Work task
From the data underneath, reproduce exactly the stretch that begins at the line with "The height and width of the screenshot is (527, 841)." and ends after the line with "Click the tag icon next to 앱 데이터".

**** Data supplied ****

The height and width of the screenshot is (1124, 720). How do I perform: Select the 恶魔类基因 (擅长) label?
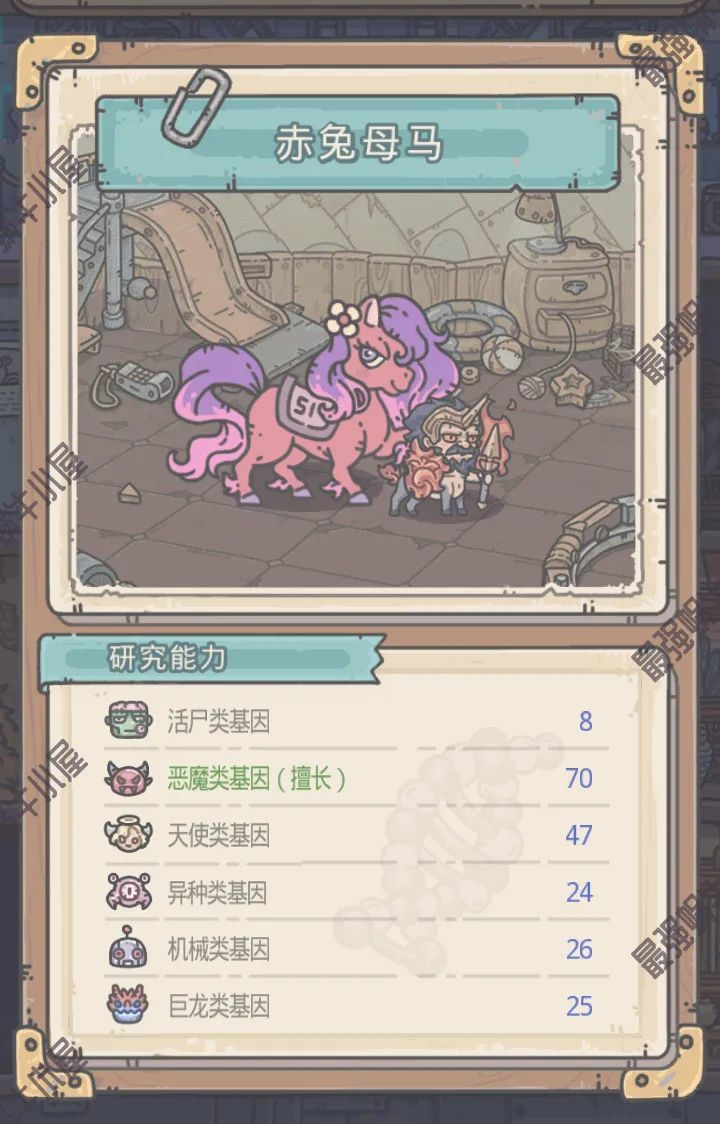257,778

****
**** Data supplied ****

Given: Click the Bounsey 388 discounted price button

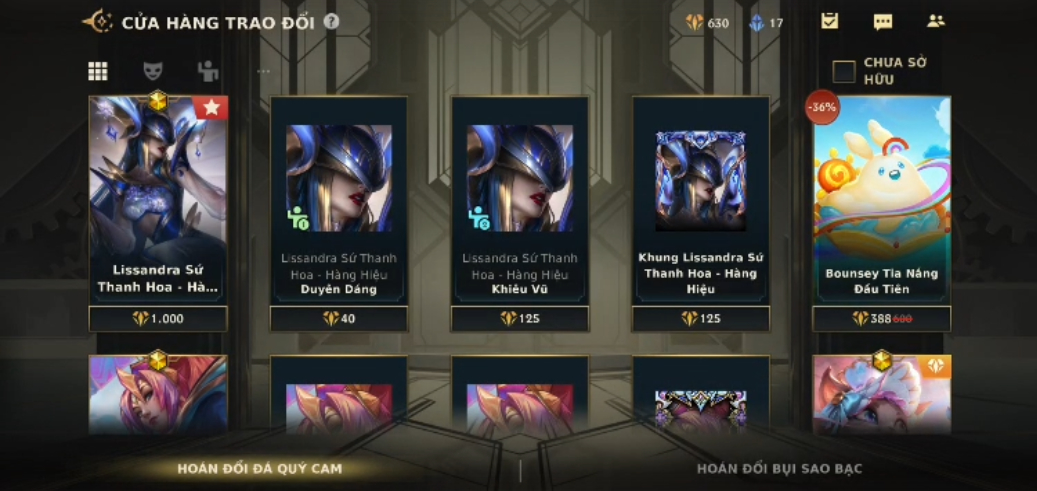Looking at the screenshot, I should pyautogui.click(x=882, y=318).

****
**** Data supplied ****

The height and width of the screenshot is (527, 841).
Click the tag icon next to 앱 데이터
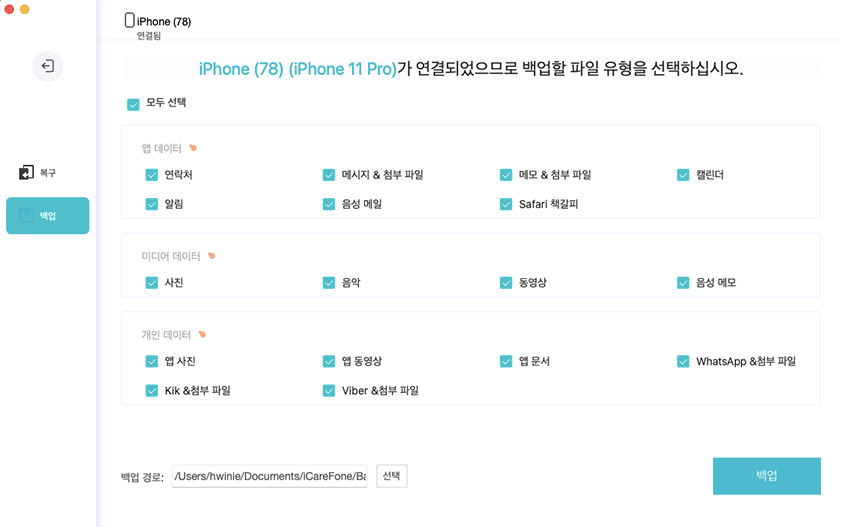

****

Answer space
The height and width of the screenshot is (527, 841).
Click the tag icon next to 앱 데이터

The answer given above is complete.